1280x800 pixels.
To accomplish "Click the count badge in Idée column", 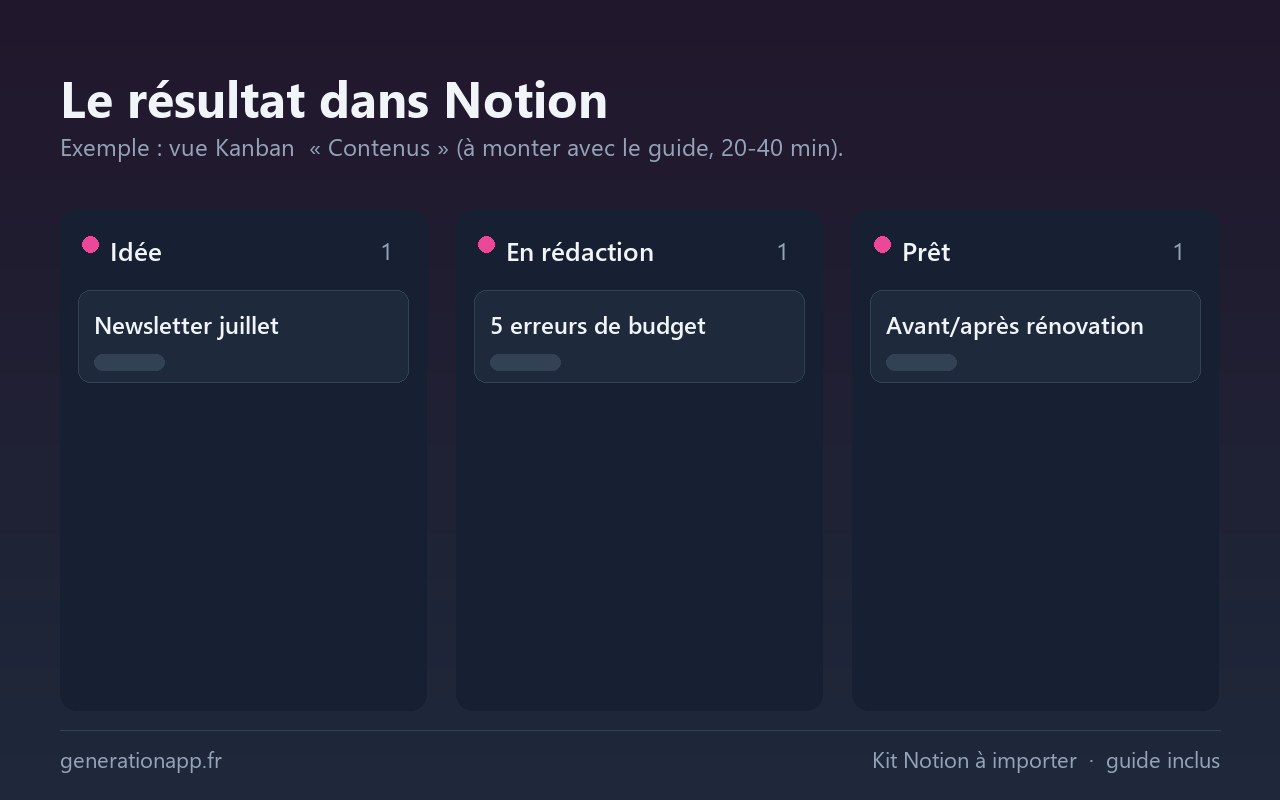I will tap(386, 252).
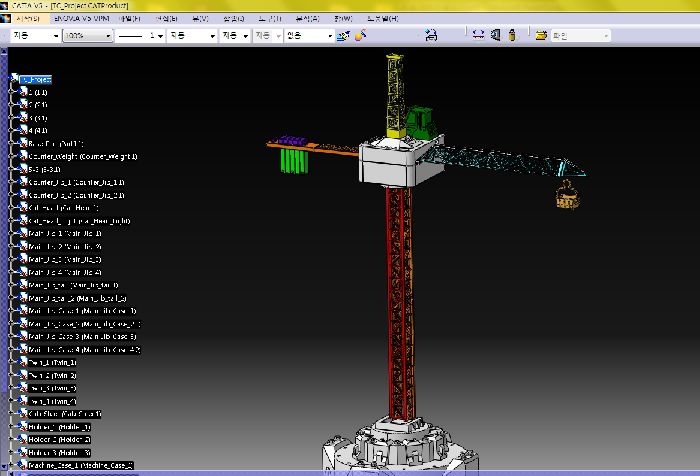
Task: Click the binoculars search icon
Action: 431,35
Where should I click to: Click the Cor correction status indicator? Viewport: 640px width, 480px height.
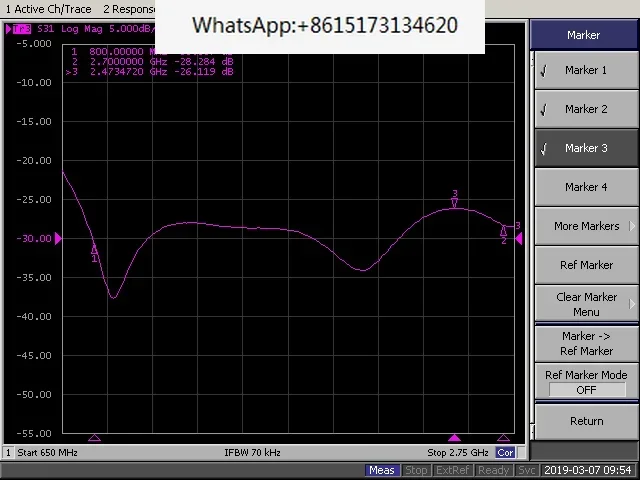(x=506, y=453)
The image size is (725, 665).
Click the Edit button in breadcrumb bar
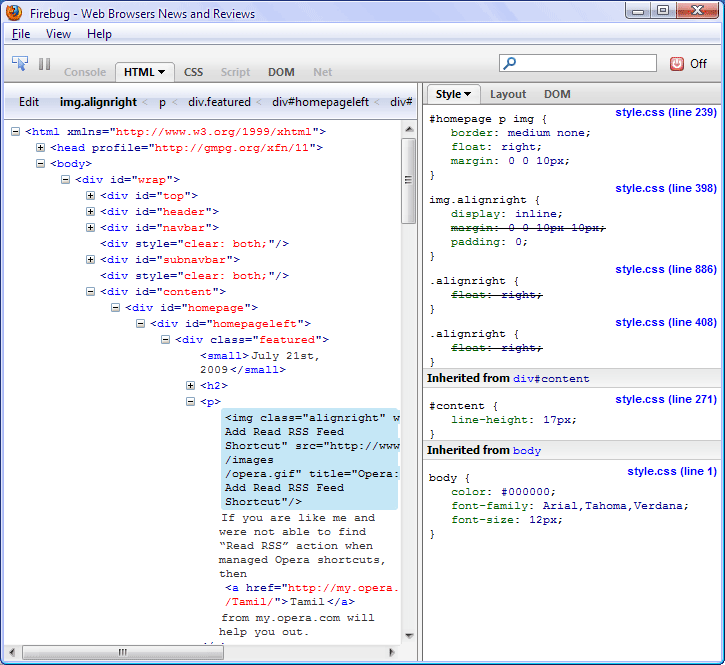coord(29,102)

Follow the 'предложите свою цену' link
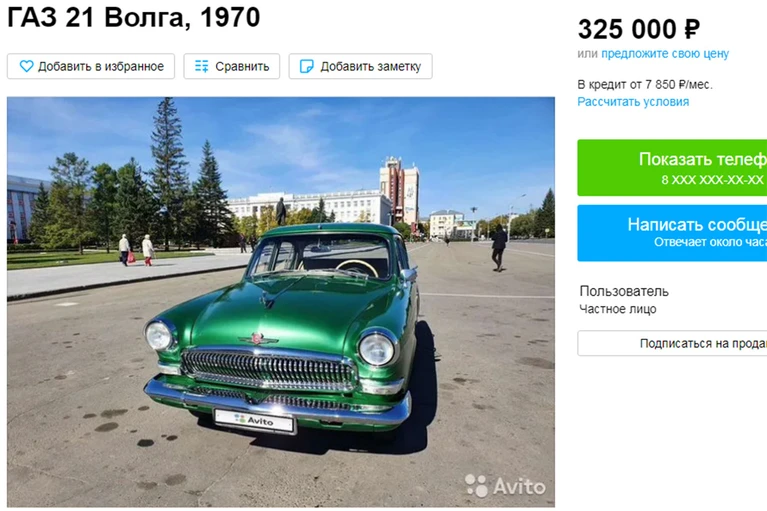coord(665,53)
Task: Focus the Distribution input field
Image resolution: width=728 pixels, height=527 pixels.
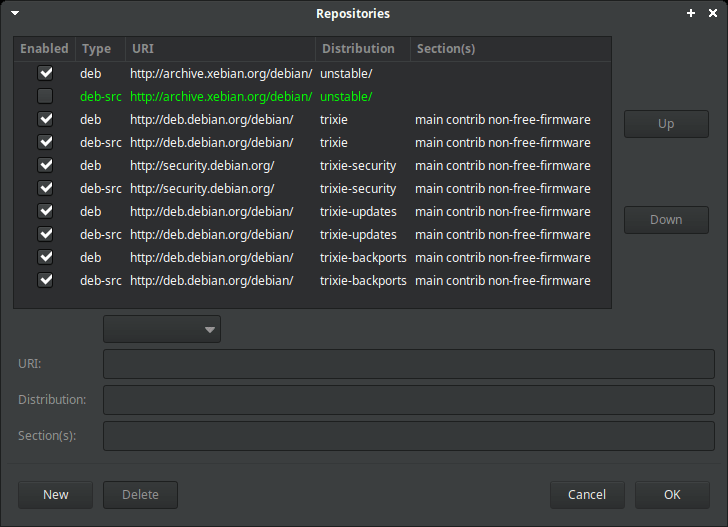Action: click(x=408, y=400)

========

*What the exercise asks:* No pictures belong in the output. Restate word for word only the lines from the one containing "Where should I" to the end of the entries above.

*Answer for the task:*
Where should I click to: Click the Cor correction status indicator? Viewport: 640px width, 480px height.
(x=506, y=453)
The image size is (725, 665).
Click the Edit button in breadcrumb bar
coord(29,102)

Follow the 'предложите свою цену' link
coord(665,53)
Task: Focus the Distribution input field
Image resolution: width=728 pixels, height=527 pixels.
Action: click(x=408, y=400)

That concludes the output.